Figure 5. CHIP expression levels regulate SGK-1 in vitro kinase activity

(A) Following transient transfection of SK-BR-3 cells with the plasmids encoding SGK-1–FLAG and either CHIP–Myc or CHIP siRNA, SGK-1 was immunoprecipitated and used in an in vitro kinase assay as previously described [17]. Ratios of SGK-1 activity in the presence of CHIP–Myc or CHIP siRNA to SGK-1 activity alone are shown as a mean of six or four independent experiments respectively±S.E.M. *P<0.05 compared with SGK-1 activity alone. (B) Following the kinase assay, levels of immunoprecipitated SGK-1 were determined by Western blot analysis. In the total lysates, ectopic CHIP was detected with an anti-Myc antibody, while endogenous CHIP and tubulin were determined using an anti-CHIP and an anti-tubulin antibody respectively. IP, immunoprecipitation; IB, immunoblot.

Figure 6. SGK-1 and CHIP have both overlapping and independent anti-apoptotic roles

(A) SK-BR-3 cells stably expressing SGK-1–FLAG or empty vector were transiently transfected with CHIP siRNA DNA. At 48 h post UV-irradiation (100 J/m²), the percentage of apoptotic cells was determined using flow cytometric detection of cells staining for cleaved caspase-3 using the respective Alexa Fluor® 488-conjugated antibody. Results represent the means of the positively stained cell population±S.E.M. for three independent experiments. (B) Representative flow cytometric plots depict the percentage of cleaved caspase-3-positively stained cells in the experimental groups.

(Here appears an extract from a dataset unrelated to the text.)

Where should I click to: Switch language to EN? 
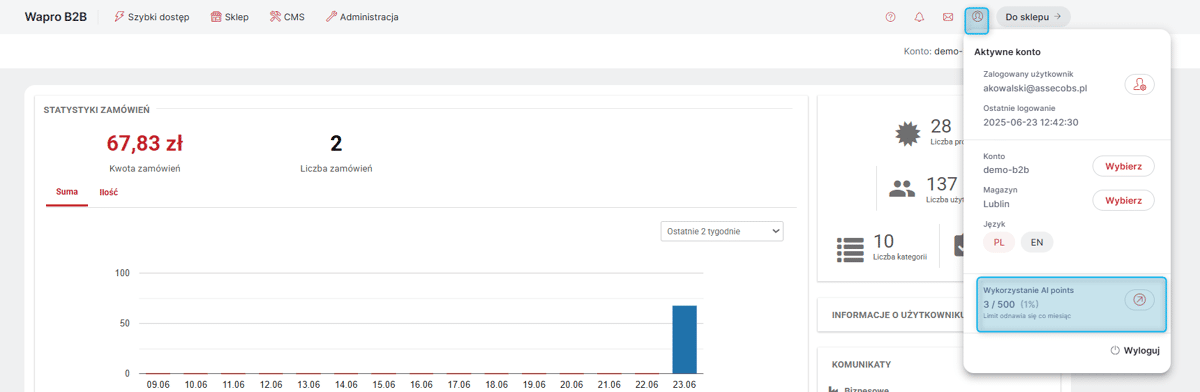[1037, 242]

Figure 7. Proposed model of CHIP-mediated regulation of SGK-1 function

SGK-1 is induced as part of the stress response and is then available to be phosphorylated and activated downstream of PI3K. Upon either a direct or indirect interaction with CHIP at or near the ER, we hypothesize that SGK-1 becomes properly folded and fully active, thereby promoting cell survival. CHIP-mediated ubiquitin (Ub) modification of SGK-1, however, also allows for the subsequent rapid degradation and return to baseline of SGK-1 levels.